Foram quatro dias de argumentos, opiniões, palestras e dados científicos. De um lado, defensores do direito das mulheres de decidir sobre prosseguir ou não com a gravidez de bebês anencéfalos. Do outro, aqueles que acreditam ser a vida intocável, mesmo no caso de feto sem cérebro.
Na audiência pública proposta pelo relator da Argüição de Descumprimento de Preceito Fundamental (ADPF) 54, ministro Marco Aurélio, foram ouvidos representantes de 25 diferentes instituições, ministros de Estado e cientistas, entre outros.

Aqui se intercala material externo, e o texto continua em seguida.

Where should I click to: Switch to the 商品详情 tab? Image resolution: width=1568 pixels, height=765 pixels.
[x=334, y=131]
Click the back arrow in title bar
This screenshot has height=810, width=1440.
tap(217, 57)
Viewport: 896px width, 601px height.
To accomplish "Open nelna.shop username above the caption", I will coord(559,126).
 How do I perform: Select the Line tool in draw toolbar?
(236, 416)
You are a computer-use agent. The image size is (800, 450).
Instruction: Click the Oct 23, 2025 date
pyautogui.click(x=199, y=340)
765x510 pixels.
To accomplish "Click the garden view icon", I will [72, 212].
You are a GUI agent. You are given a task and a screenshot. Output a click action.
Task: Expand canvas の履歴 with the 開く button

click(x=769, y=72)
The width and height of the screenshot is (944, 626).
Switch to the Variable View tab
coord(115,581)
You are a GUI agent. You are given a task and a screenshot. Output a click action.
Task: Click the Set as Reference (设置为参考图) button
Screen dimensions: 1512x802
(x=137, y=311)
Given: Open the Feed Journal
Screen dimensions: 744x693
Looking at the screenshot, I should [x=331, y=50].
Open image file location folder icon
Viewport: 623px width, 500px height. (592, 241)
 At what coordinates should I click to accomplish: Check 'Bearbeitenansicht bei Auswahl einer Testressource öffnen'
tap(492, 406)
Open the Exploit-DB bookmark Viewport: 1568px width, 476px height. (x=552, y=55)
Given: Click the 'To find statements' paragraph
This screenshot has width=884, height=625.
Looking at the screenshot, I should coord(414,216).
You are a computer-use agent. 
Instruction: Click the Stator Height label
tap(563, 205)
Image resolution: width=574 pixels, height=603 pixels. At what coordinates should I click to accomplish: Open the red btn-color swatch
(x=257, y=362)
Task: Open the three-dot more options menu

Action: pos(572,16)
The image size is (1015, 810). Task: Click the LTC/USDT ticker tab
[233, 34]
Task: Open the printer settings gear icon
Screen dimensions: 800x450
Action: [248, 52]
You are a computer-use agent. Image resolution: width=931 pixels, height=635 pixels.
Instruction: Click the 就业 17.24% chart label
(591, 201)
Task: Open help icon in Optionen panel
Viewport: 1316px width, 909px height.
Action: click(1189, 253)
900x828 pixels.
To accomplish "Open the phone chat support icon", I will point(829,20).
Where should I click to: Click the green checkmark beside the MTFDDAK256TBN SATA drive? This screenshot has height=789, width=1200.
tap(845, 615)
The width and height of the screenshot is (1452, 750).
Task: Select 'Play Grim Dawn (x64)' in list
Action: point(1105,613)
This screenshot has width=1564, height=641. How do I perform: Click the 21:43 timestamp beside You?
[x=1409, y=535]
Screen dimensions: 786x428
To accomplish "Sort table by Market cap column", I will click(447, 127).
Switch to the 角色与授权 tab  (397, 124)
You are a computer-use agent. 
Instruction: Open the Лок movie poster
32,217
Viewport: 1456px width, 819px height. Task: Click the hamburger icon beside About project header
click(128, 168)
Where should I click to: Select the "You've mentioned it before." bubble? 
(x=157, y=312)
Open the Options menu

Eles expuseram suas posições na tentativa de trazer clareza ao tema, que será votado pelos onze ministros do Supremo Tribunal Federal (STF). Esta foi a terceira audiência pública promovida na história da Corte. As duas anteriores foram sobre pesquisa em células-tronco embrionárias e sobre importação de pneus usados.
Considerações Finais
O advogado Luis Roberto Barroso, que propôs a ADPF 54 em nome da Confederação Nacional dos Trabalhadores na Saúde, disse que foram quatro sessões longas e extremamente proveitosas e agradeceu às diferentes entidades religiosas, científicas, médicas e da sociedade civil que participaram do debate. Em nome da Confederação, Barroso destacou o privilégio de ter compartilhado essas sessões com “pessoas de grande qualificação técnica e moral”.
Ao final, ele fez suas considerações sobre o debate realizado e destacou que o diagnóstico é feito com 100% de certeza e é irreversível, além de dizer que a rede pública de saúde tem plenas condições de fazer o diagnóstico assim como realizar o procedimento médico adequado. Disse ainda que a anencefalia é letal em 100% dos casos, sendo que 50% morrem durante a gravidez.
Em sua opinião, prosseguir com a gravidez traz risco para a saúde da mulher e lembrou que não é possível transplantar órgãos de anencéfalos, além de afirmar que a interrupção deve ser tratada como antecipação terapêutica do parto e não aborto. Por fim, disse que a anencefalia não se confunde com deficiência, pois não há crianças ou adultos com anencefalia.
Ministério Público
O representante do Ministério Público, o subprocurador-geral da República Mário Gisi, destacou que depois da criação da TV Justiça a realização de audiências públicas foi o segundo grande passo dado pelo Supremo Tribunal Federal para aproximar o Judiciário da sociedade.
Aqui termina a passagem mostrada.